Oxman, though, reserves his harshest criticism for Katz campaign chairman and GOP insider Brian Tierney of Tierney Communications.

"Tierney is an insufferable self-promoter who ran a horrible campaign," Oxman spits, "and now he’s just using the FBI probe as an excuse for his woeful performance. He ran a completely awful campaign. Those TV commercials were some of the stupidest ads I’ve ever seen."

Told of Oxman’s comments, Brian Tierney laughs mirthlessly.

"I’m not going to get into a pissing contest with Neil," Tierney says. "Just suffice it to say he didn’t have access to our campaign and doesn’t know what he’s talking about." Tierney tends to agree, however, with Oxman’s avalanche analogy.

"I don’t know that anyone could have overcome what happened after the bug," he says. "There was a 20-point swing over a five- or six-day period in mid-October. We were fighting an uphill battle from the beginning, and it was always a question of trying to thread the needle, but the chances just got slimmer and slimmer."

Republican City Committee Chair Vito Canuso was equally eager to present his take on the race. If you were expecting handwringing and self-doubt, though, you’ve come to the wrong guy.

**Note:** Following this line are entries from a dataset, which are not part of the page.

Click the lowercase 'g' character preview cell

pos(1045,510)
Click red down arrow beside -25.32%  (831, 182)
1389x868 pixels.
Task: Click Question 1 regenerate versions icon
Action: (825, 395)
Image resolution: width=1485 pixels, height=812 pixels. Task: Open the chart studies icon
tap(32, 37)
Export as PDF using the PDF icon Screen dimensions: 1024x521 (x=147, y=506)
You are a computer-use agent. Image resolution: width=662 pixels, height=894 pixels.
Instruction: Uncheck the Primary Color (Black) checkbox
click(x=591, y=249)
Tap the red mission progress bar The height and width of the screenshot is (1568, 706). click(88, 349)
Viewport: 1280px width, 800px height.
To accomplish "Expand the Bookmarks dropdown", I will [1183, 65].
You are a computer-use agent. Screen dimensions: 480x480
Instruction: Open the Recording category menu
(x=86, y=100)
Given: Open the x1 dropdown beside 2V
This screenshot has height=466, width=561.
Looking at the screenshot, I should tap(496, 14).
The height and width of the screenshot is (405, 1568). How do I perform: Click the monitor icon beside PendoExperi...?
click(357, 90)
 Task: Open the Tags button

"There’s just no page in the playbook that covers FBI probes," Canuso jokes, "so I’ll admit that to a point we were flying blind. That said though, Mayor Street lied throughout the campaign and the press was unwilling to challenge him. He lied about the Blackberry, and the whole "timing’ aspect of the probe, and especially that ridiculous nonsense about some white, Republican conspiracy out to get him."

Canuso says it was Street supporters like Ron White and Chaka Fattah who injected race into the contest, and the media was too cowardly to call them on it for fear of being labeled racists themselves.

"How could we answer that?" Canuso grouses. "If the press allows Street and his people to get away with that nonsense, how is our issuing a denial going to help our credibility? It became obvious to us that anything that happened, anything we did or said -- they were going to play the race card on us."

A perfect example, he says, is the infamous flier distributed by the GOP City Committee urging voters to "Take Back Philadelphia."

"That whole supposed "controversy’ was absolutely ridiculous," says Canuso. "Politicians and political parties have been using that phrase for decades -- "we have to take back our city, our state, or our country’ -- and no one put any kind of racial connotation on it. [Democratic presidential candidate] Howard Dean is using it right now against the Republican Party, but you don’t hear anyone crying "racism’ over it. But as soon as we use it -- one of the oldest phrases in politics -- we get accused of racism and they’re calling on Sam Katz to denounce us."

Canuso says that he doesn’t think any Republican candidate could have withstood the impact of Street’s "us against them’ propaganda machine -- but he admires Katz for trying.

"Sam did a great job under trying and unpredictable circumstances," he says. "He was trying to unite the city, which you see is now more divided than ever. It was a noble effort."

Even with the benefit of 20/20 hindsight, Canuso is confident that the Republicans put up the best effort possible, and wouldn’t change a thing. If there’s someone to blame for Katz’s defeat, he says, it’s the city itself.

"It’s a sad thing that the city has proven they’d rather try to manage the decline rather than stimulate growth," he says. "The city isn’t willing to move forward with bold and innovative ideas, preferring to stick to the devil they know. That’s not Sam’s fault."

Both Canuso and the Democratic strategists agree that the battle for the hearts and minds of Philadelphia isn’t over, and they’re already looking forward to locking horns again in 2007.

"Politically, four years is just around the corner," Canuso says, willing to laugh again. "We’ll be back."